La preocupación crece entre los vecinos de varias comunidades de propietarios situadas junto a los antiguos terrenos industriales de CAESA, en Erandio, donde se están llevando a cabo trabajos de descontaminación del suelo. Los residentes denuncian que, desde hace semanas, un polvo procedente de las obras entra en sus viviendas. Aseguran que, a día de hoy, no han recibido información sobre su composición ni sobre las medidas de seguridad adoptadas durante la intervención.
Ante esta situación, los afectados se plantean solicitar la paralización cautelar de las obras hasta que las administraciones y los responsables de los trabajos aclaren qué materiales se están extrayendo, qué riesgos pueden existir para la salud y qué protocolos de protección se están aplicando.
Polvo en ventanas, balcones e interiores de las viviendas
Los vecinos explican que el movimiento continuo de tierras genera una nube de polvo que, según afirman, acaba depositándose en ventanas, terrazas e incluso en el interior de las viviendas. La cercanía entre la zona de obras y los edificios residenciales ha incrementado la inquietud entre quienes viven junto al antiguo enclave industrial.
Los residentes recuerdan que estos terrenos acogieron durante décadas actividad industrial. Por ello consideran imprescindible conocer si el polvo que se está dispersando contiene sustancias potencialmente peligrosas derivadas de esa actividad histórica.

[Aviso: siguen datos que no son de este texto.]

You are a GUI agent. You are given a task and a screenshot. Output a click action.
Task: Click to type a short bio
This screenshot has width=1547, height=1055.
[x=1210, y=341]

Piden información urgente sobre la descontaminación
La pasada semana, los vecinos registraron una solicitud formal para pedir información sobre el desarrollo de los trabajos. En ella reclaman conocer la caracterización de los contaminantes presentes en los suelos, la composición del polvo generado durante las excavaciones y las medidas preventivas previstas para evitar que las emisiones afecten a la población cercana.
Según denuncian, hasta el momento no han recibido respuesta. Aseguran que tampoco han visto medidas visibles de control, como sistemas eficaces para minimizar la dispersión del polvo durante el movimiento de tierras.

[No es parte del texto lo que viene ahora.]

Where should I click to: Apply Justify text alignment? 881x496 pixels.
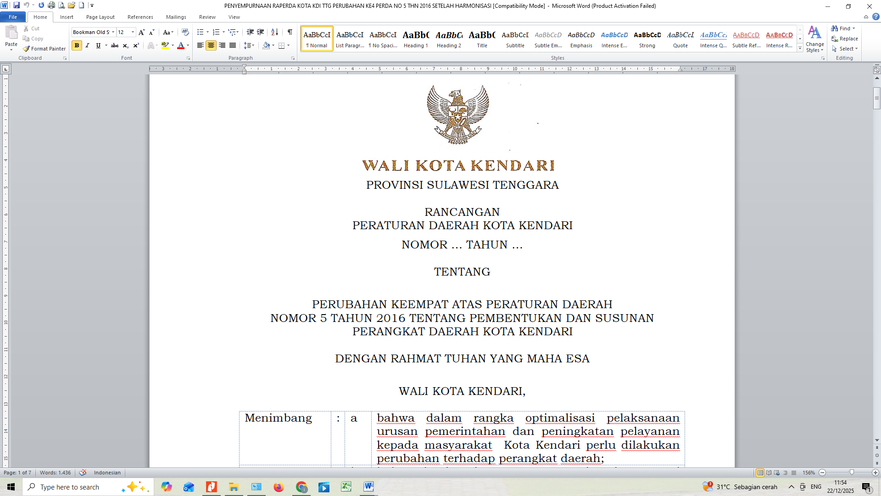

Crece el malestar entre los residentes
La preocupación ha ido extendiéndose entre más vecinos de la zona, que estudian dar nuevos pasos si no obtienen información en los próximos días. Entre las opciones que valoran figura solicitar la suspensión temporal de las obras. Todo ello hasta disponer de garantías suficientes sobre la seguridad de los trabajos y la protección de la población.
Los afectados insisten en que no cuestionan la necesidad de descontaminar unos terrenos industriales, pero consideran que una actuación de estas características debe desarrollarse con la máxima transparencia. También piden que se den todas las medidas necesarias para evitar posibles riesgos para quienes viven a escasos metros de la zona intervenida.